Weaving Memories. Interventions on historical architecture of Enric Miralles and Benedetta Tagliabue EMBT 1992-2022

Rome, March 2022. The Fundació Enric Miralles, with the support of MITMA (Ministry of Transport, Mobility and Urban Agenda of the Government of Spain) – General Directorate of Urban Agenda and Architecture, and with the collaboration of the Royal Academy of Spain in Rome, presents the exhibition “Weaving Memories”, which illustrates the architectural interventions realized in places of outstanding historical importance by the architects Enric Miralles and Benedetta Tagliabue, during the thirty years at the head of their Barcelona studio EMBT.

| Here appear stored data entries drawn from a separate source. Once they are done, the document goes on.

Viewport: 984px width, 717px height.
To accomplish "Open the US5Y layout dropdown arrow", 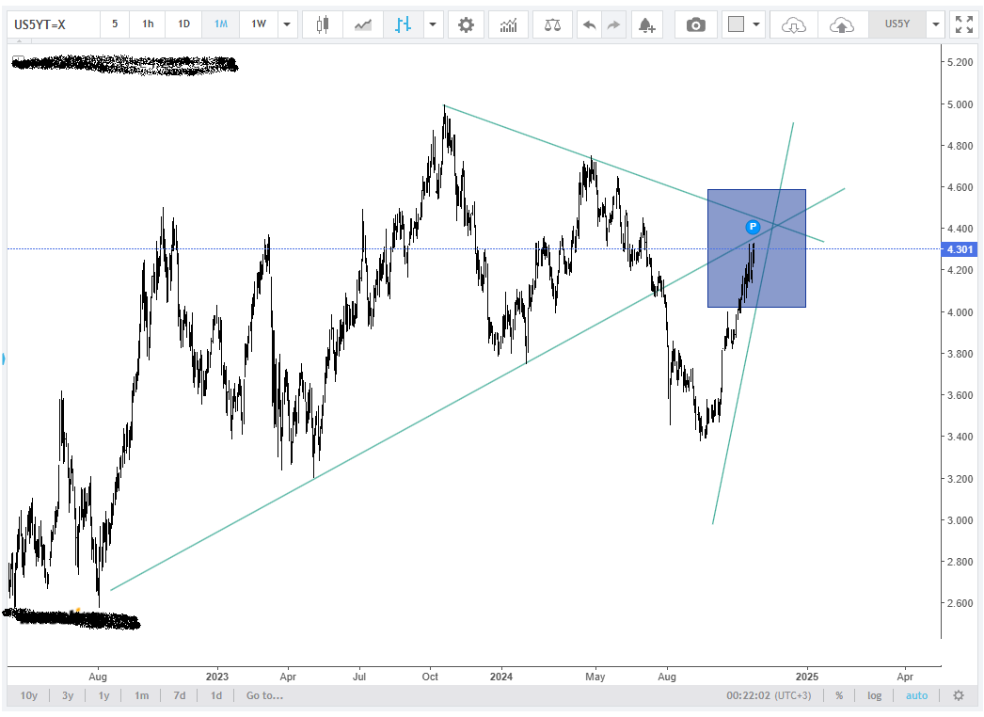I will tap(935, 24).
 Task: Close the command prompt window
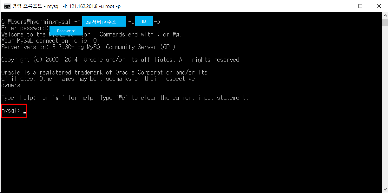pyautogui.click(x=378, y=6)
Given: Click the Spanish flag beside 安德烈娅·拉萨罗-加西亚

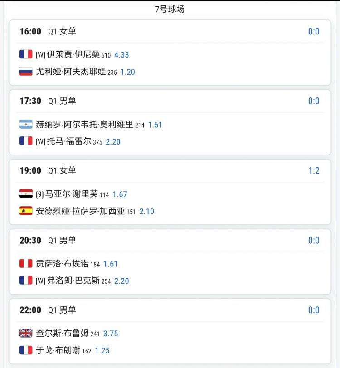Looking at the screenshot, I should 26,211.
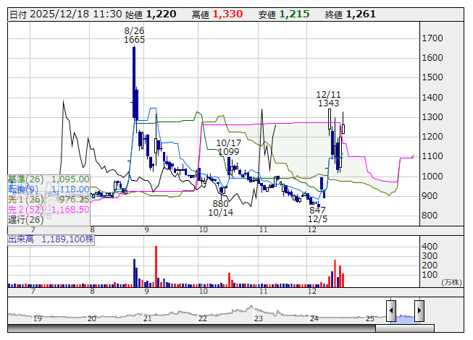Select the 12/11 1343 high label

tap(329, 99)
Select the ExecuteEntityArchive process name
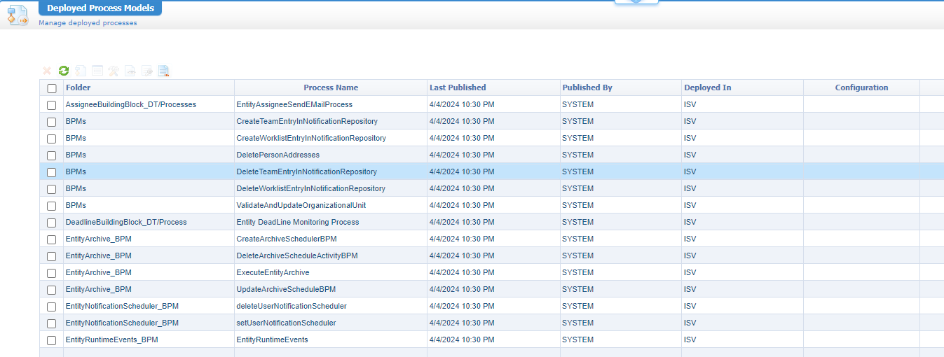This screenshot has width=944, height=357. (273, 272)
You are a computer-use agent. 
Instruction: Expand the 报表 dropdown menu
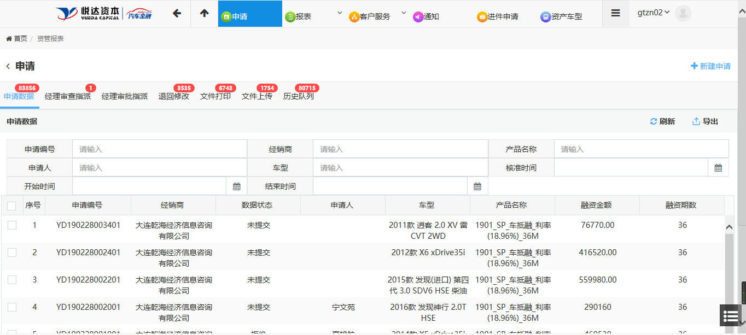(339, 13)
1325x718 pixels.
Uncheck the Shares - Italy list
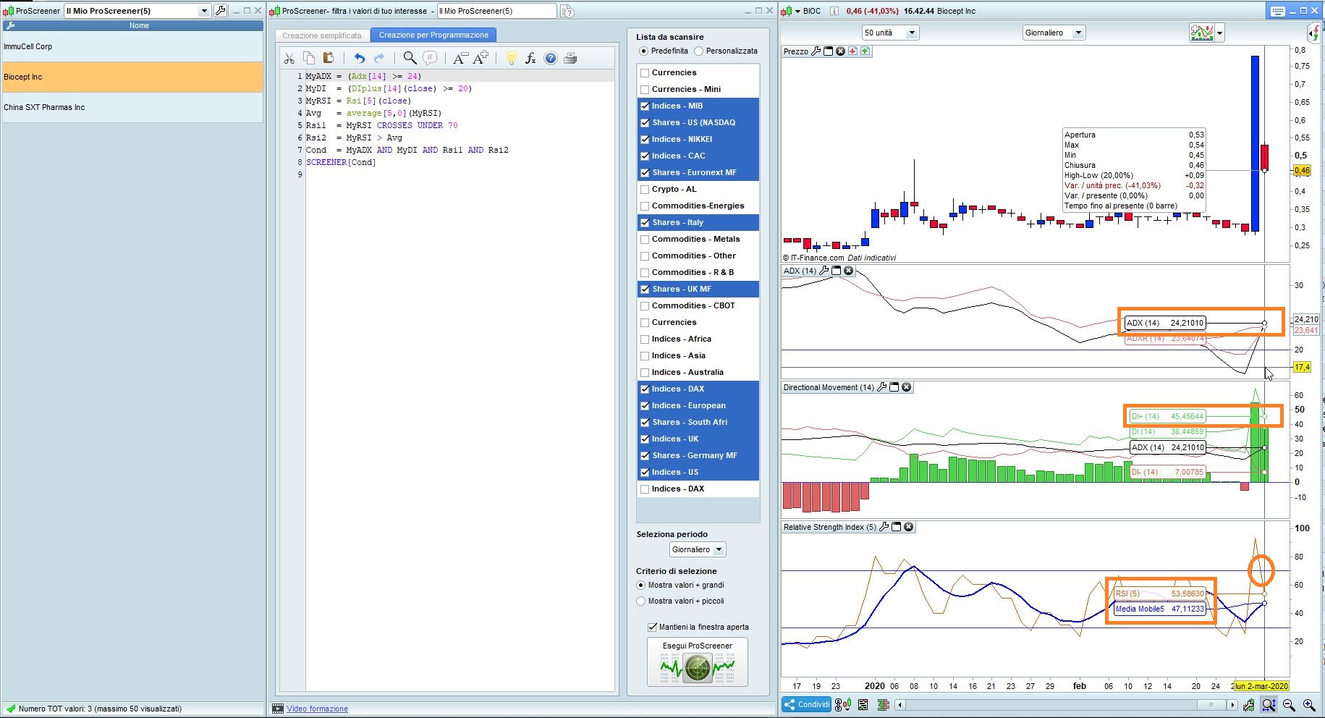(x=645, y=223)
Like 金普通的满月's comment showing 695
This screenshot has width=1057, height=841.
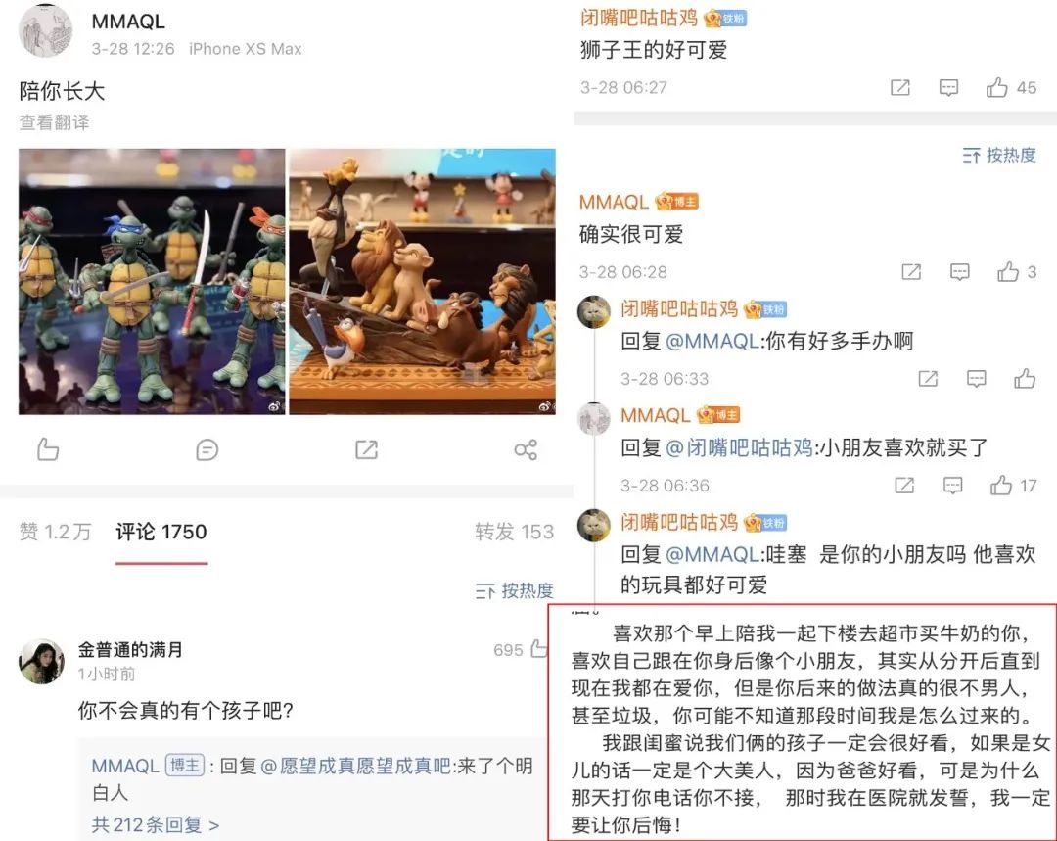(520, 649)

“As the director of the Accademia, I am very pleased that in the context of the architecture program of the Spanish Academy, in view of the 150th anniversary of its foundation in 2023, we can celebrate the importance of the work of the Italian-Spanish couple Miralles Tagliabue with this exhibition produced by MITMA”. Mª Ángeles Albert de León, Director of the Royal Academy of Spain in Rome. From Thursday 3 March until mid-May 2022, the spaces and cloister of the Royal Academy of Spain in Rome will host objects and stories related to emblematic projects by Enric Miralles and Benedetta Tagliabue, inviting the spectators to enter into their world of sketches, models, designs and visions.

“We are very happy to be back at the Royal Academy of Spain in Rome. Our first exhibition here with Enric was in 1995, the second in 2012 and for me, it is always exciting to return. This new exhibition is a tribute to memory and continuity, but also to the desire to integrate into the fabrics of tradition without renouncing to creativity and novelty”. – Benedetta Tagliabue, curator of the exhibition and director of the Fundació Enric Miralles and the Benedetta Tagliabue – EMBT studio.

Continuity is the magic word. Continuity between the pre-existence and the new architectural work, as well as continuity of the EMBT architectural studio in the switch from the shared leadership of the two creators to that of Benedetta Tagliabue on her own, upon the death of Enric Miralles in the year 2000.

The exhibition route is articulated inside four rooms of the Academy in a timeless, non-linear sequence. Five emblematic projects are on display: the Market of Santa Caterina and neighborhood in Barcelona, the Town Hall in Utrecht, the Scottish Parliament, the transformation of Hafencity in the former Port of Hamburg, and the new church and parish complex of San Giacomo in Ferrara. Enric and Benedetta’s house in Barcelona becomes the common thread of the exhibition and is evoked by the presence of a series of décollage running along the walls of all the halls: a series of life-size prints of images of the house superimposed and torn in several layers, allowing the visitor to glimpse that which lies underneath.

The last room leads directly into the cloister, where the exhibition continues with the presence of further projects by the studio, important for the historical context in which they are set and for their ability to adapt to different geographical locations and changing situations. We find the project of Romanville in France, the Rimini promenade, the Kàlida Center in Barcelona, the Too Good To Waste installation, the Shanghai Pavilion, the Voglia d’Italia exhibition at the Vittoriano, the Naples railway station, and the “Paseos” and “Lessico Italiano” exhibitions in the same Royal Academy of Spain in Rome.

In other areas of the Academy, it is now possible to discover the “winks”, objects from other interventions by the Miralles Tagliabue couple, located outside the exhibition route and which “wink” at the exhibition. Flowerpots and ceramics from the Diagonal Mar Park in Barcelona, lamps from the exhibition MIRALLES. Perpetuum Mobile exhibition and table and seats from the “Taller de los sueños” are just some of the elements that can be found inside the large house which is the Academia.

The system used for the exhibition was personally designed by Enric Miralles for the ARCO fair in Madrid in 1996 but was never realized. Her daughter Caterina, in charge of mounting the exhibition, interprets it in a new way, adapting it to the spaces of the Academy.

Weaving memories celebrates the natural, playful, audacious, and sensitive architecture of Enric Miralles and Benedetta Tagliabue, from 1992 to the present day.